In the above table an example is provided of a correct parentage. In this table, the DNA is shown of three individuals: an offspring (left column), a potential mother (middle column), and a potential father (right columns). In each line one variant is shown. In this case all variants in the offspring are present in the parents: the parentage is correct.

 

Marker

Offspring

Mother

Father

SNP01

AA

AA

TT

SNP02

GC

GC

CC

SNP03

CC

CT

TT

SNP04

AC

AC

AC

SNP05

CC

CC

CT

SNP06

CT

CC

CT

In the second table an example is provided of an incorrect parentage. In this table, the DNA is shown of three individuals: an offspring (left column), a potential mother (middle column), and a potential father (right columns). In each line one variant is shown. In this case several variants are present in the offspring which are not are present in the parents: the parentage is not correct.

When 200 up to 400 different genetic fragments are checked, the chance that an incorrect parentage is not detected becomes very small.

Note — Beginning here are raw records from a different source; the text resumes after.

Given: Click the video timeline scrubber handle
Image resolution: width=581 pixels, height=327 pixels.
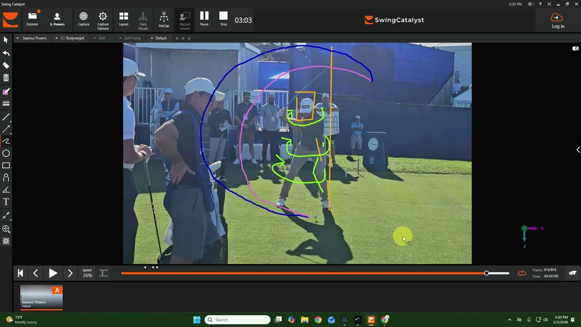Looking at the screenshot, I should click(487, 273).
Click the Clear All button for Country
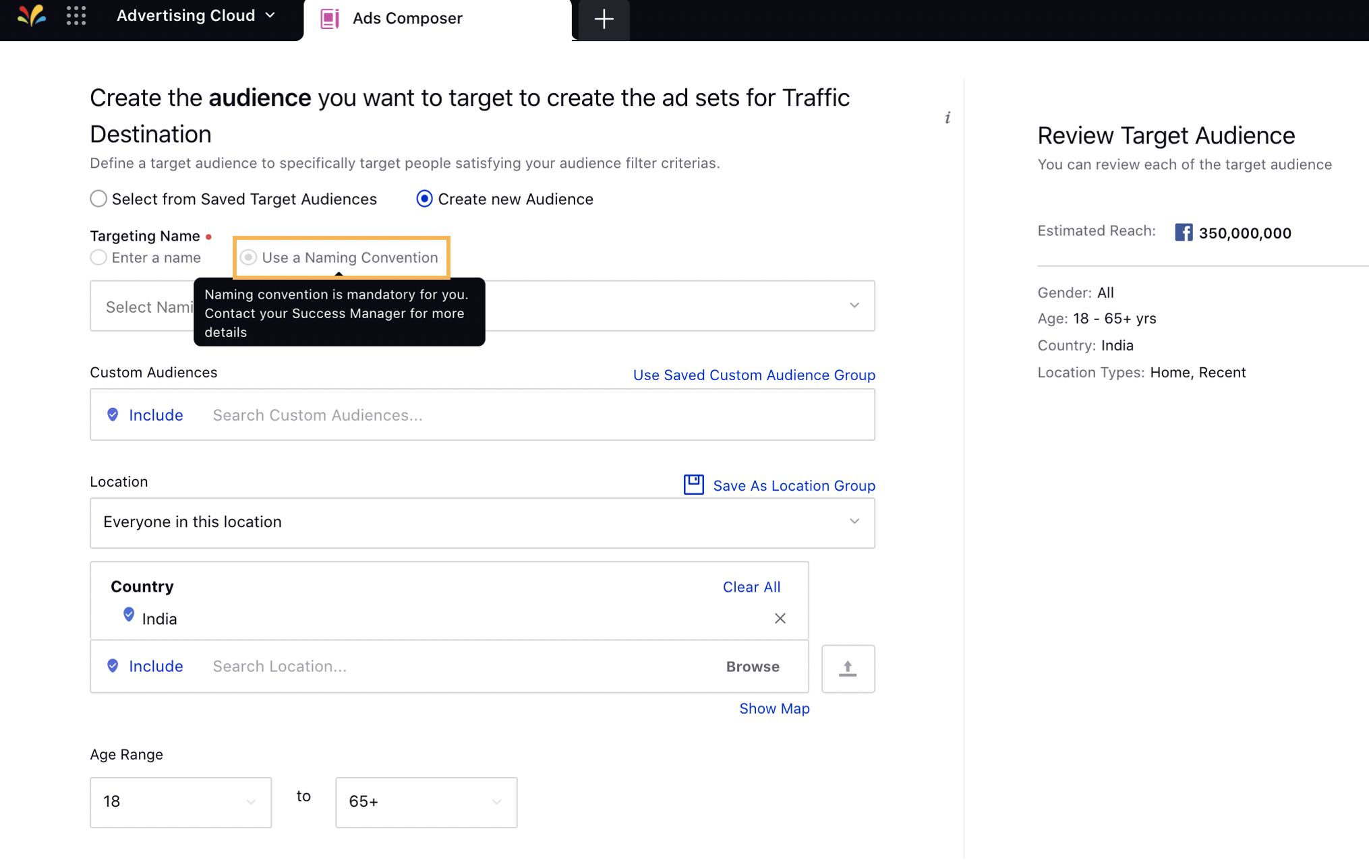The width and height of the screenshot is (1369, 860). click(x=751, y=586)
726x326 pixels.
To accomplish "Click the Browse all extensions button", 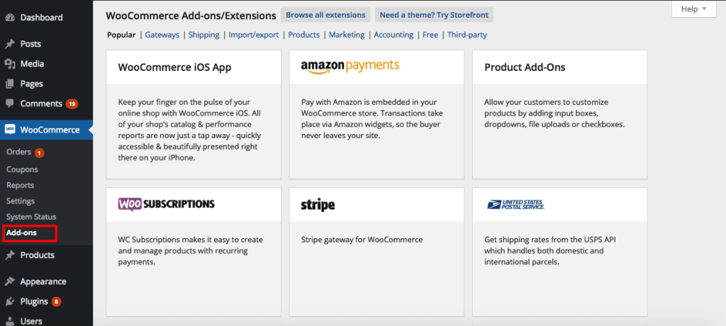I will (325, 15).
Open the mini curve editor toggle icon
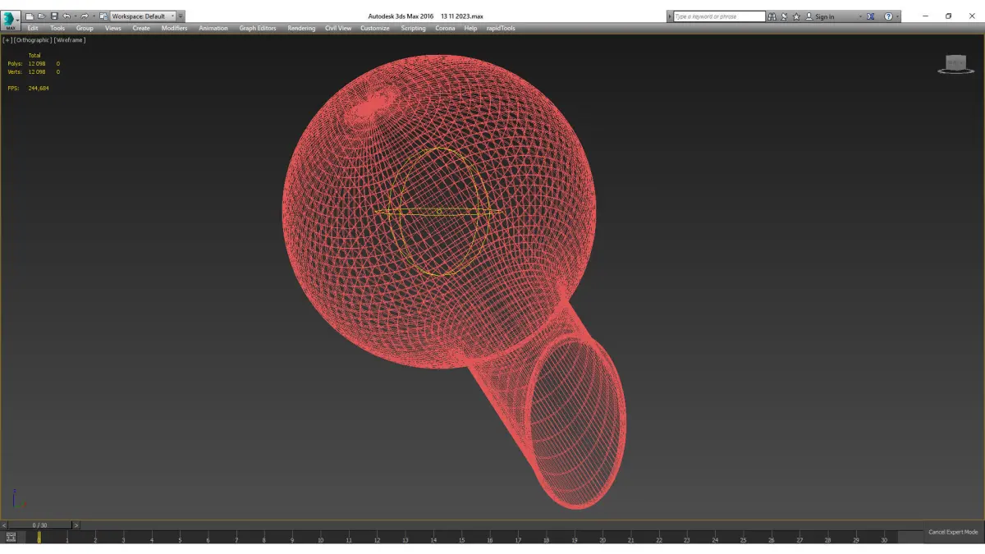Image resolution: width=985 pixels, height=554 pixels. coord(11,537)

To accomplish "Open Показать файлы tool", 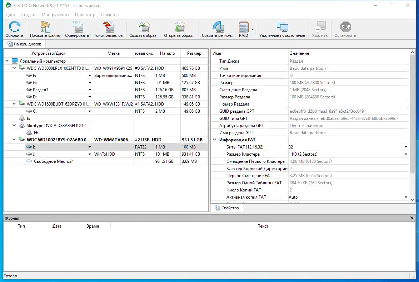I will (x=45, y=29).
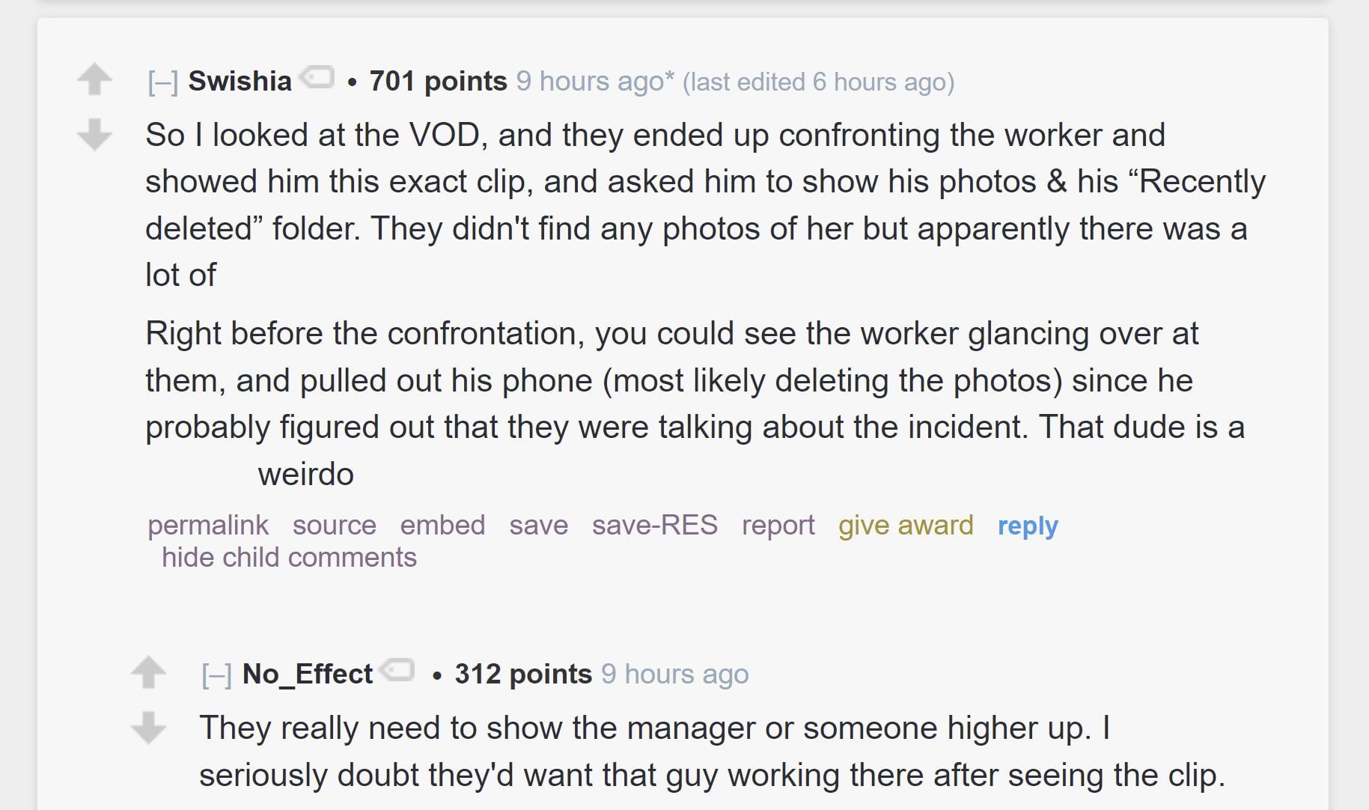
Task: Upvote No_Effect's reply
Action: (x=148, y=672)
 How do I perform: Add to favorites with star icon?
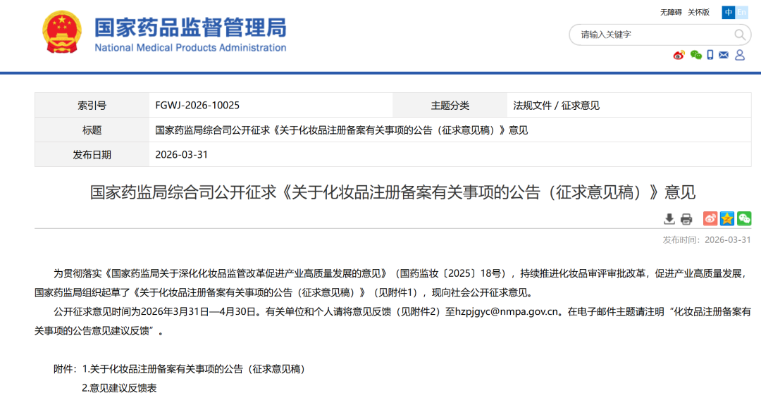click(x=727, y=219)
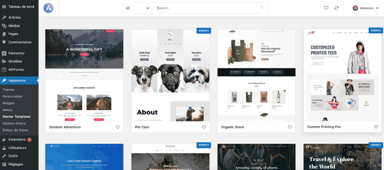Click inside the template search field

(x=206, y=8)
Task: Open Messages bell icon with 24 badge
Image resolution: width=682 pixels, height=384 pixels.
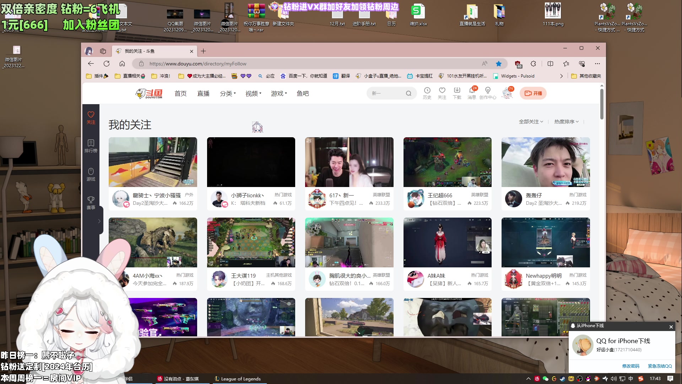Action: 472,91
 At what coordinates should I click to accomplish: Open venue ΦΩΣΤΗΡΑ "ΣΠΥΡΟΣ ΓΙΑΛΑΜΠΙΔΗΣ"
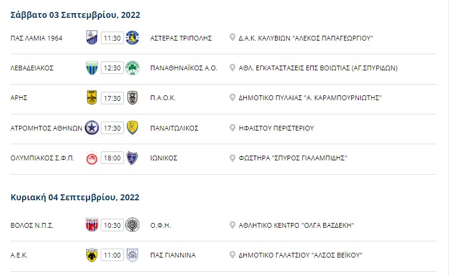click(293, 158)
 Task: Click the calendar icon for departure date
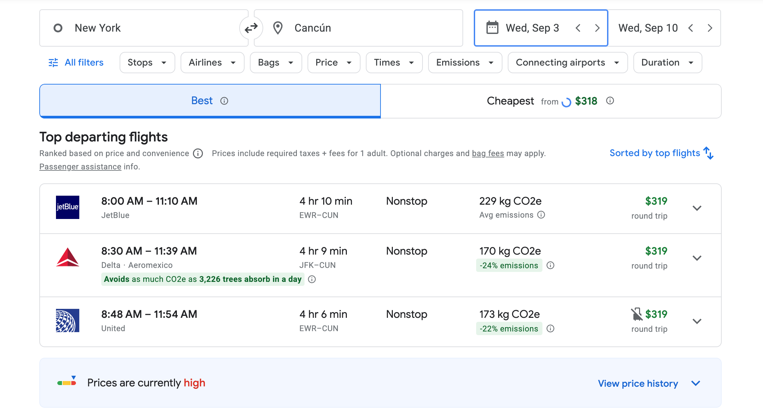click(x=492, y=28)
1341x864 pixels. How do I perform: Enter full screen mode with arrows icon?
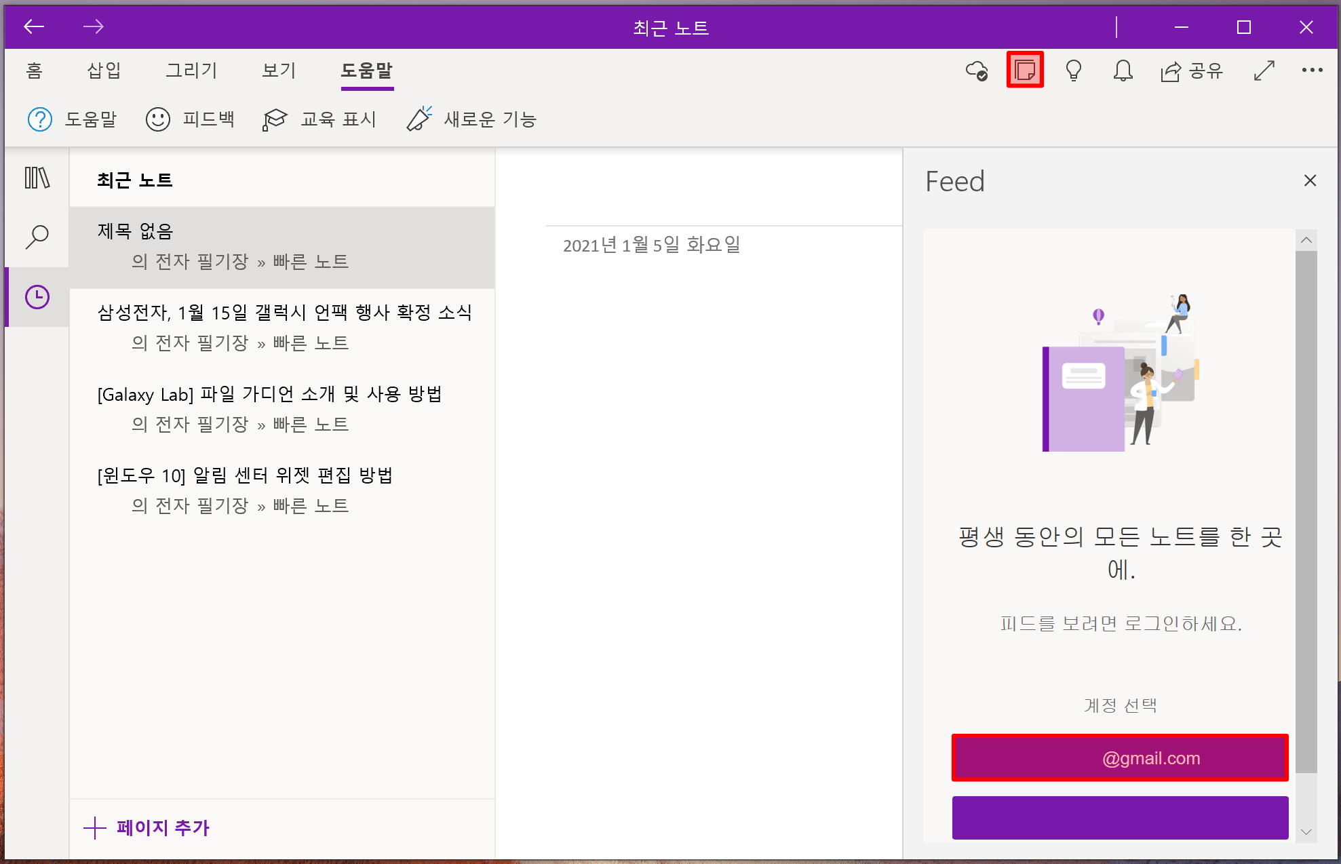coord(1264,71)
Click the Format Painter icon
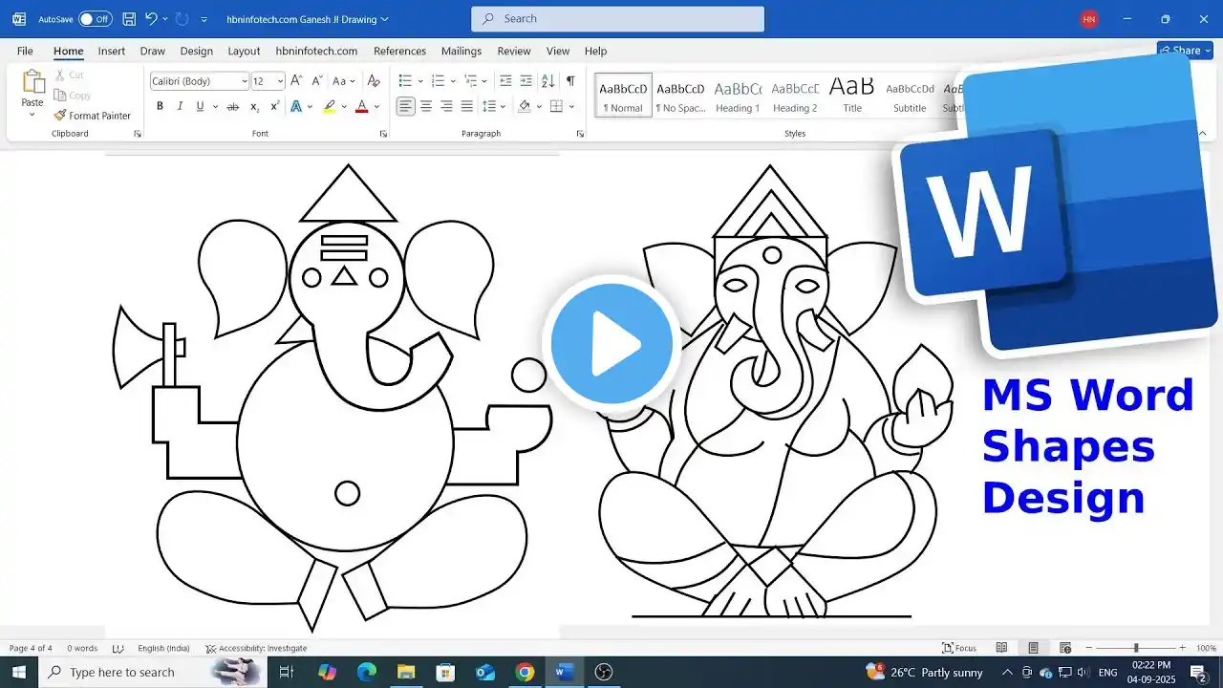This screenshot has height=688, width=1223. [93, 115]
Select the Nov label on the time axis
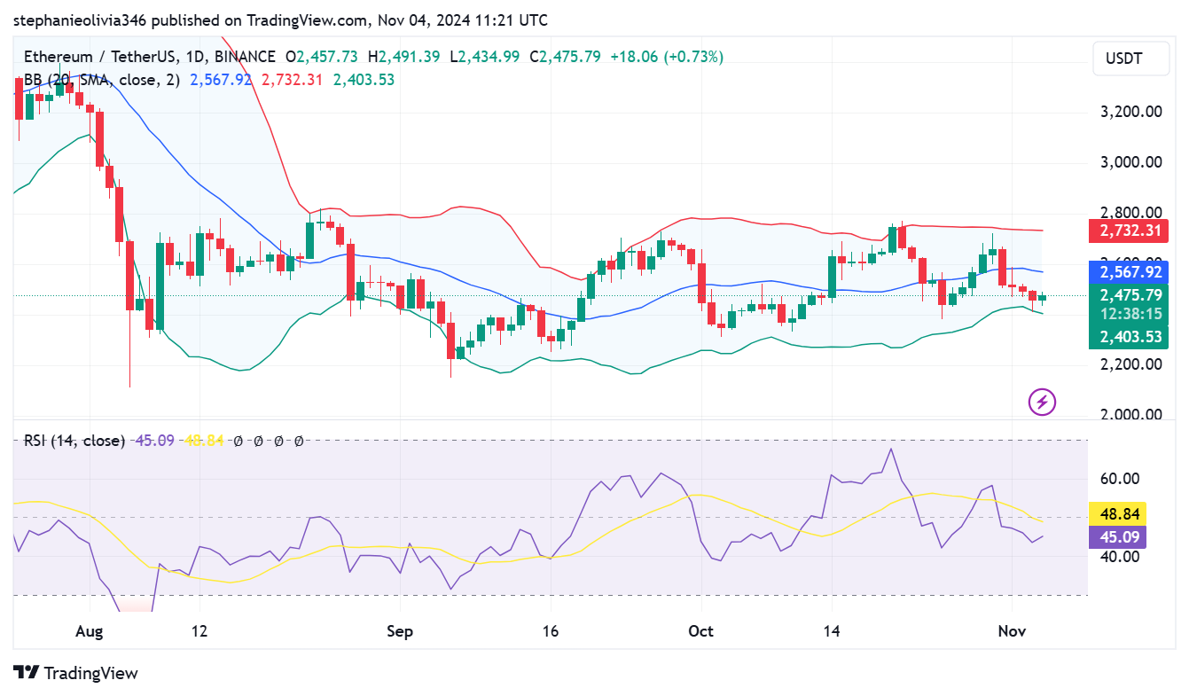The height and width of the screenshot is (696, 1189). (x=1012, y=631)
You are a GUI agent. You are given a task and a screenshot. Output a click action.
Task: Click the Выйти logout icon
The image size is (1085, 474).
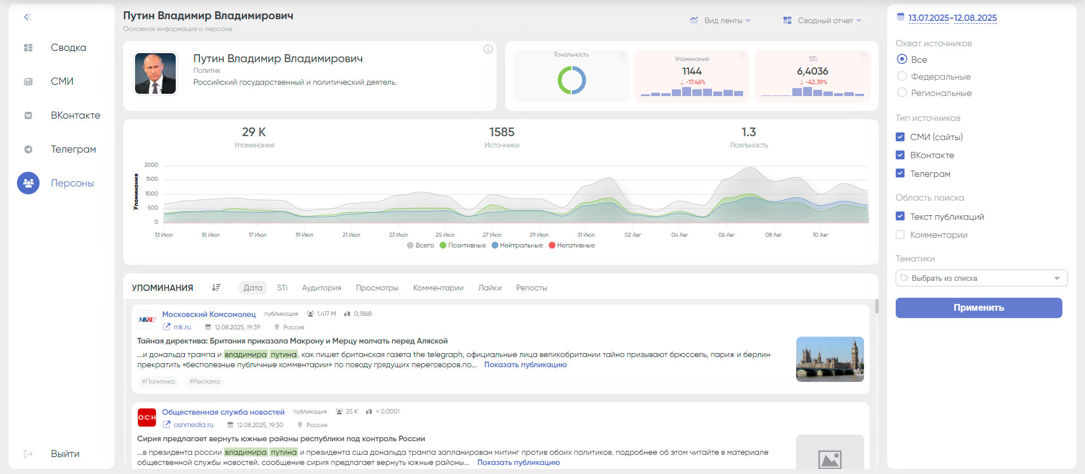[28, 454]
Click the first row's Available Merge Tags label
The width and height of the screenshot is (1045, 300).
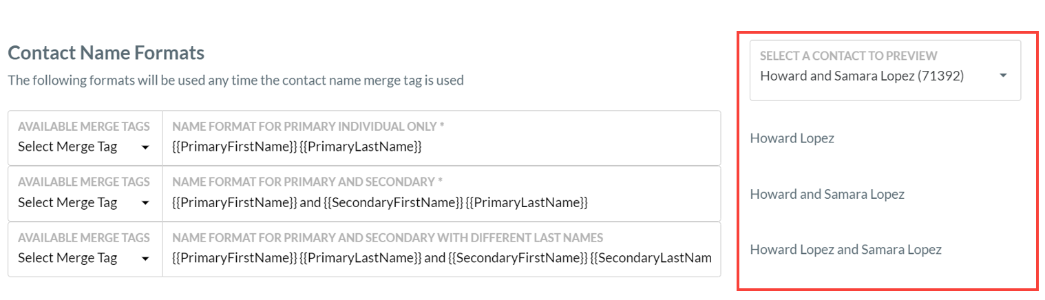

The genetic fragments which are used for parentage verification and identification provide no information on properties such as color and quality of an animal, plant or human, since the fragments are non-coding.

Useful information about DNA-profiles

The DNA-profile of one individual is identical in each part of the body. It does not make a difference in a comparison if a DNA-profile of an individual is based on hairs, blood, swabs, semen or tissue.

 Because large variation is present in the DNA, it is almost not possible that two randomly selected individuals have identical DNA-profiles. Each individual will have his or her own DNA, which will differ on one or more points from other individuals. One exception on this are identical twins or clones, which have completely identical DNA patterns.